Freshman year I spent a lot of time in the mirror, day dreaming of what it would be like to have long curly hair and be a lighter Black girl. The “right” kind of Black girl. Although I was a freshman in highschool, I still could not understand the concept of making judgements based off someone’s skin. “Why don’t people just get to know people?” I asked my mom.

“I do not know ” she always seemed to respond. No one ever seemed to know the answers to the questions I had, and it seemed like the more my questions went unanswered, the angrier I got. Broken mirrors were replaced with new ones all the way up through my senior year of highschool.

I believe that my black is beautiful and I will take it day by day until I can truly live what I believe.

The broadcasts of jokes about my skin had stopped and I had stopped daydreaming in mirrors.The thing about judging someone is that physical attributes are only one way to make assumptions. I can think back to that day I was in the hallway at my locker, talking to some of my friends from the period before.

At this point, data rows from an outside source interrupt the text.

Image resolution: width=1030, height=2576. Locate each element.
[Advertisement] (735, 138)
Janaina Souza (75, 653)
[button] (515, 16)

I preceded to cackle from a joke that was made following a funny meme my friend had showed me. My voice echoed down the halls and happened to summon a guy I knew, who was mutual friends of the people I was standing with. He walked over and smirked, staring at me for a few minutes and listened to me talk before he said what he said.

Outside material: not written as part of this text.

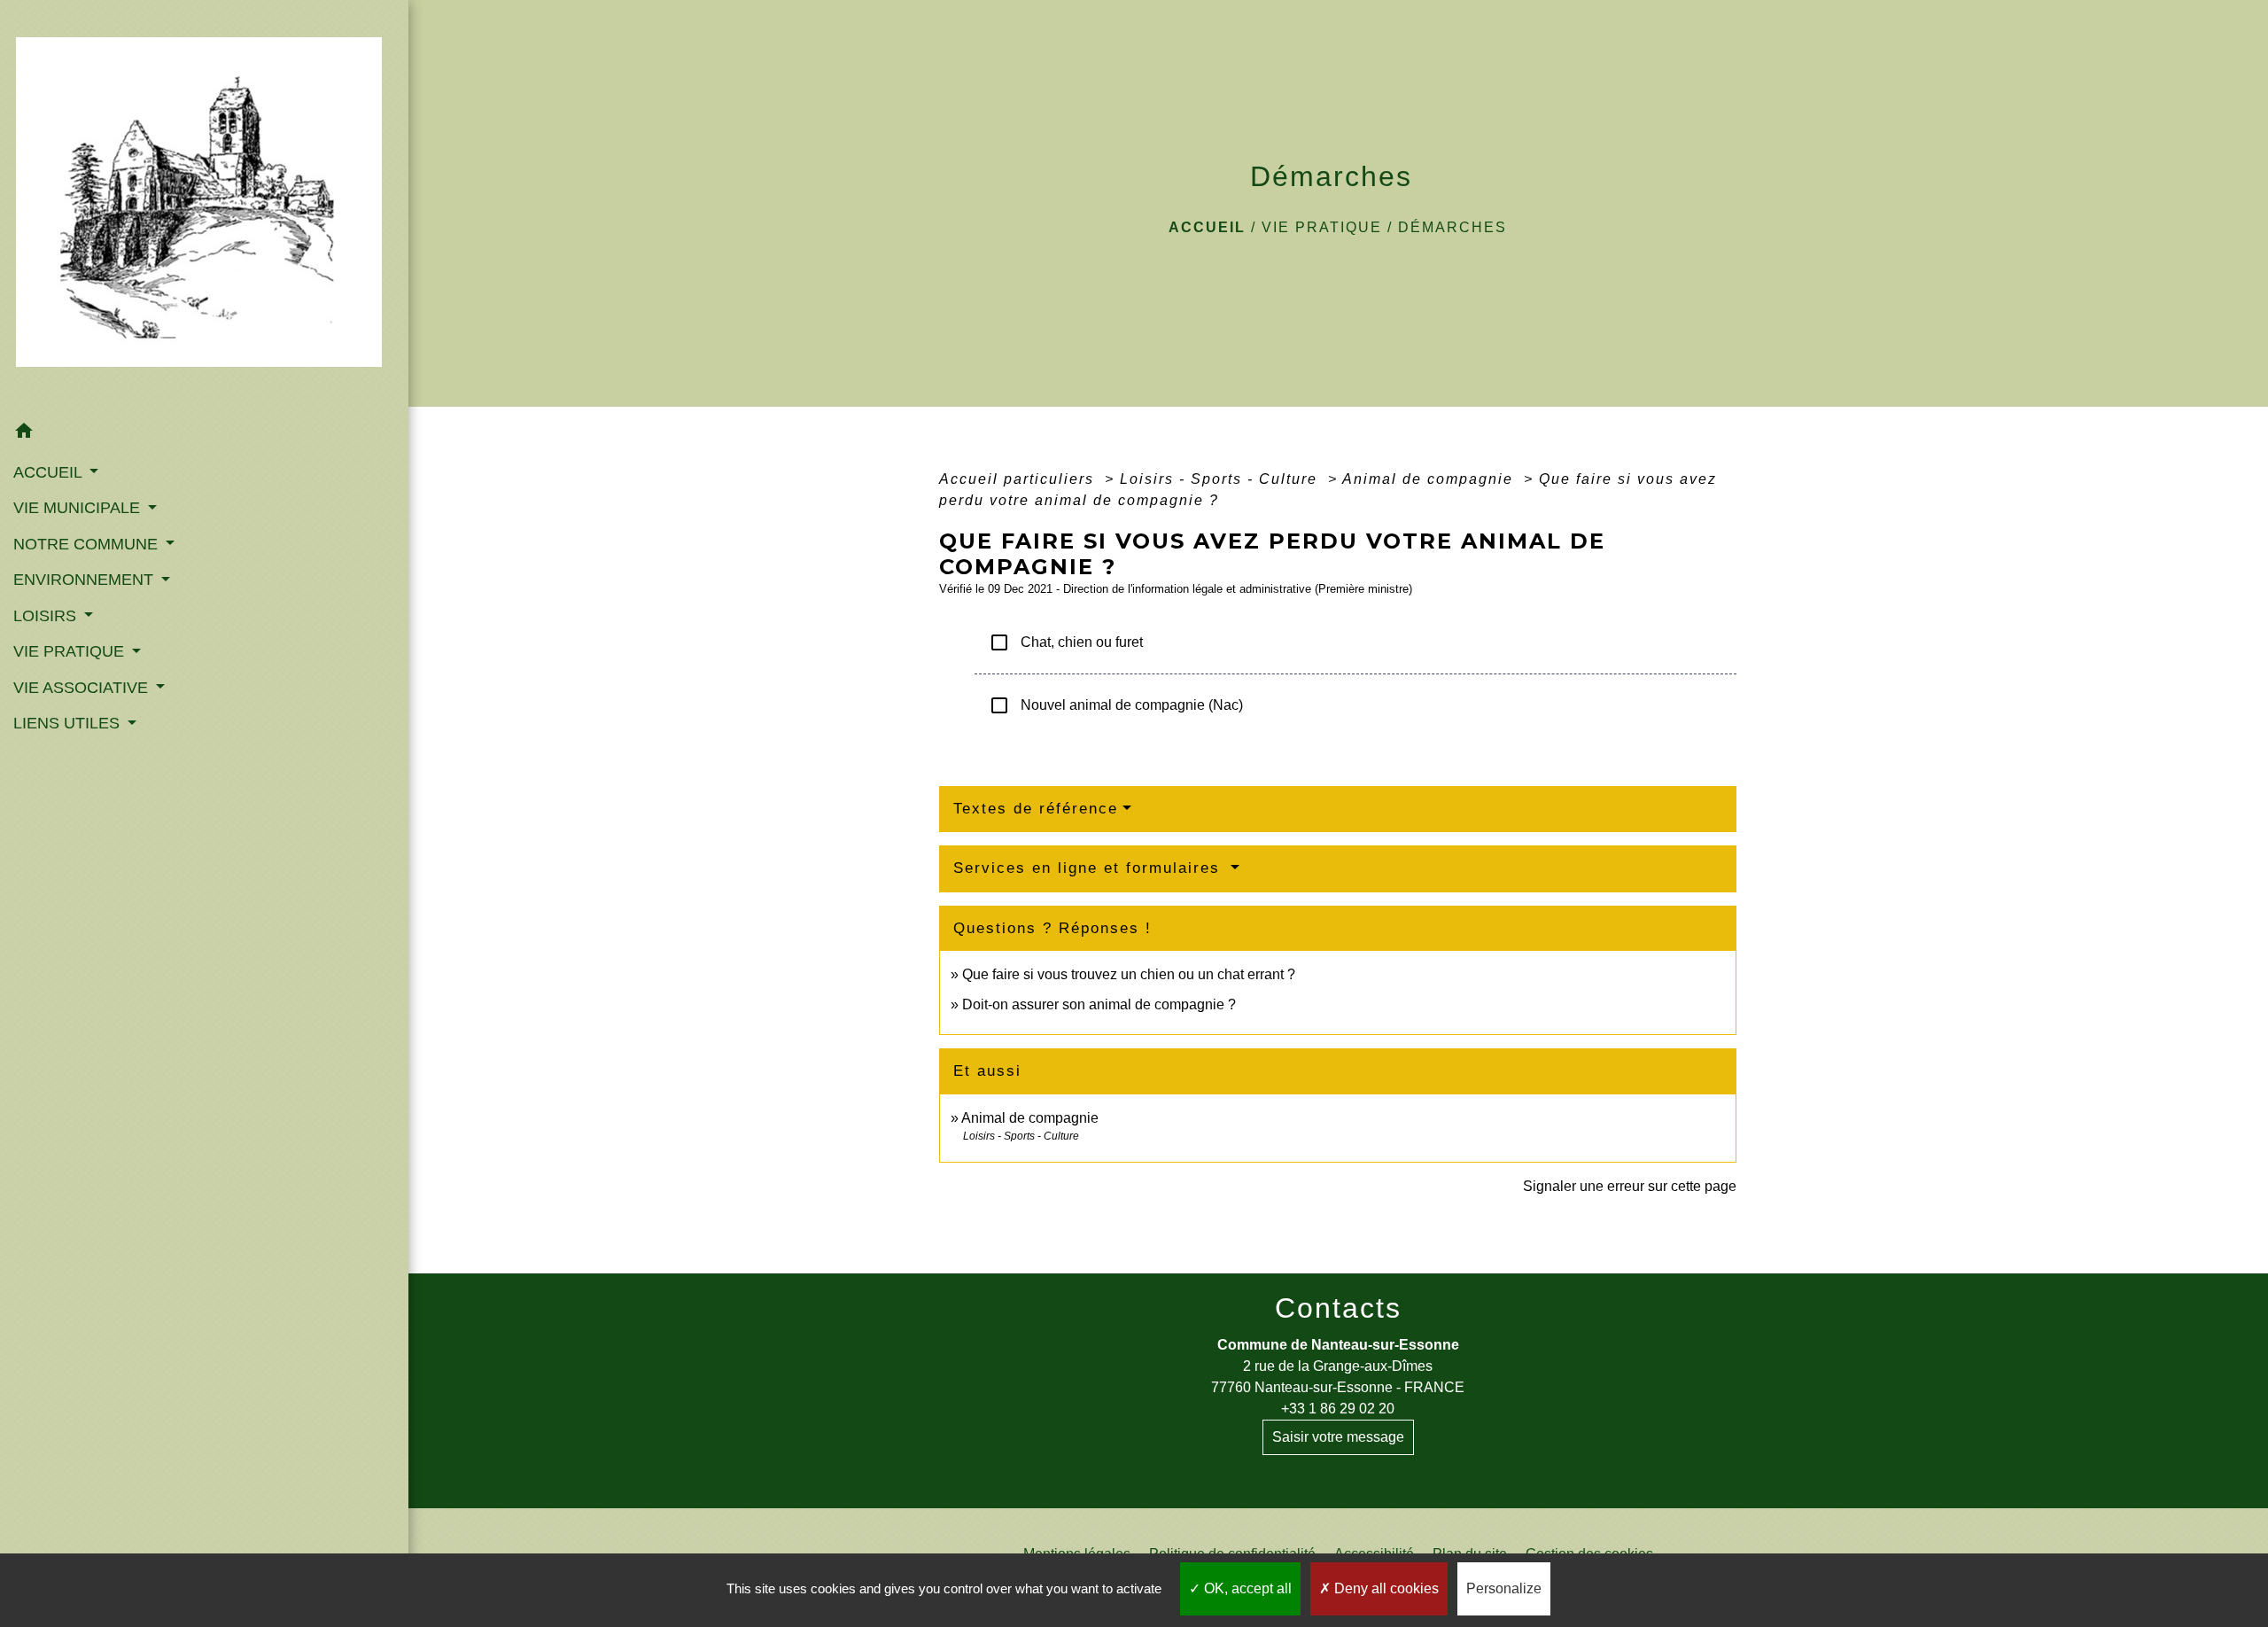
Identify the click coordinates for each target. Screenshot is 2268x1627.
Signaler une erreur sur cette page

“Yo you sound White as hell”
“Huh?”

Confused, all I could do was let out a stiff laugh to clear the air of awkwardness.

But to my surprise, as soon as he said that, all my friends joined in agreement. They began to declare their reasons for why the way I laughed, talked, and carried myself was as of another race other than my own. The years of high school I spent attempting to embrace my “Black culture” seemed to fade away in that distinct moment. I traded my Converses in for Timbs back in my sophomore year, embracing the burden of my skin that everyone around me seemed to think I had.

I had cracked. Hiding my exterior self seemed to awaken me more within. Now I’m being told that, although I look Black, I don’t sound it. I went from being too black to not being Black enough. It felt like i was climbing this huge mountain and when I finally reached the pinnacle, just when I just started to feel the breeze and see the beauty of all that was around me, I would reach up to grab that last bit of rock and would stretch, and stretch, but still couldn’t reach it.
Fast forward to college.

You see, I wish I could give you a Disney ending, or that I’ve found, the potion, or antidote for my disease. That the solution to my problem was in a book or online. I wish I could tell you that one day all of my insecurities vanished and that I was made whole, but this is a mountain that I am still climbing.

I now understand that the power of who I am lies not within others, but within who I say I am. My experiences can now encourage or relate to someone else, and to me, that’s the most significant solution there is. I can tell a little Black girl, or boy, who’s facing similar discrepancies, that when they look in the mirror they have the ability to see themselves as THEY would want and not how others perceive them as.

The way I see myself when I look in the mirror gives me hope that one day the world will see me as I deserve to be seen. Believing is one thing, but training your mind to put those beliefs into action is another. I believe that my black is beautiful and I will take it day by day until I can truly live what I believe.